I wonder this not just idly, but also because I’ve been thinking about “blended learning” (using technological and web instructional tools in addition to face-to-face interactions) and online classes, and the implications of these tools on classrooms and careers of the future. Online learning is touted for multiple reasons, such as easing the burden for students with complex schedules balancing work or life demands and also the potential for engaging students in large and small classes with a whole new, effective ways of interacting with each other and instructors. I haven’t heard much about the added benefit of using online and blended learning methods to ease constraints for faculty and instructors with children, but the more I learn and think about these rapidly evolving tools, the greater power I see for these methods to change instructional structures in ways that could really break down some of the walls that make academia so hard for faculty to balance with families. (I’m not saying it will make the teaching easier – and in fact beginning to implement new teaching techniques will certainly require more time and energy – but potentially provide a pay off in greater flexibility than a traditional class model can provide).

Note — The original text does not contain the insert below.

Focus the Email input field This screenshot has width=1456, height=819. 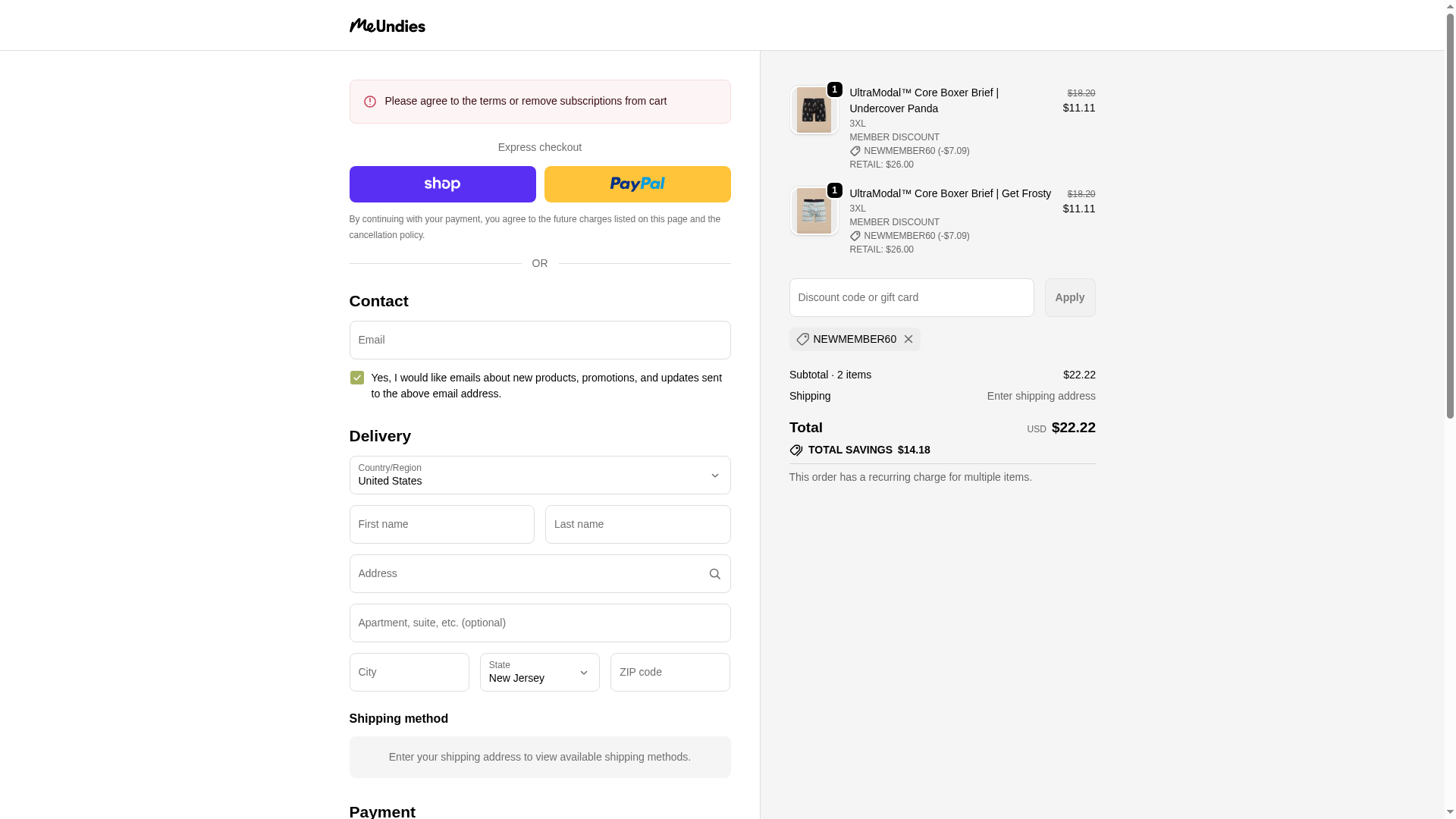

In other ways I have also started appreciating an avatar self – I curate and manage an online database for Lepidoptera (moths and butterflies), for example, and spend an increasing time interacting with researchers I’ve never met in person (I just practiced my French with a colleague in Belgium; thanks to Google Translate, I could impress him with correct spelling and getting all my accented characters right!) The technology behind “collaboratories” and wikis allows more and more on-line data sharing, analysis and collaboration allows for inclusion of researchers and expertise at distant and non-traditional facilities (that’s me!). This technology still has a ways to go, but it’s rapidly heading in the direction to understand and facilitate what successful research collaborations require (and one thing I note with interest is that personal and informal interactions are very important for collaborations).

It’s exciting to think about developing future teaching and research careers into the digital realm, where we have a chance to redesign traditional roles and include more flexibility into our ever-diversifying academic communities. And in so doing, the ways we interact and get to know and discover ourselves and each other will diversify too.

While there’s no question that academia, right along with so much of our life is rapidly incorporating social media tools, there is of course recognition of the need for the non-digital realm, too – and blending for the benefit of both. Thinking about the empty nest conversations of Libby and Susan from the last week or so gives me another appreciation for all these technologies that my kids so easily soak up without even considering that they didn’t exist until very recently - the web, email, Skype, instant messaging (we haven’t introduced facebook yet). At some date in the not-too-distant-future, as my kids become adults and leave our nest I imagine these computer tools and others will constitute a big part of our interactions. So I make a big effort now to emphasize the pleasures of our real-world connection in our technology/real life home blend: voices, smells, hugs, snuggles, hand-holds, because no matter how good the internet gets, I can’t believe virtual hugs will ever do what real ones can. And I want to make sure they know that!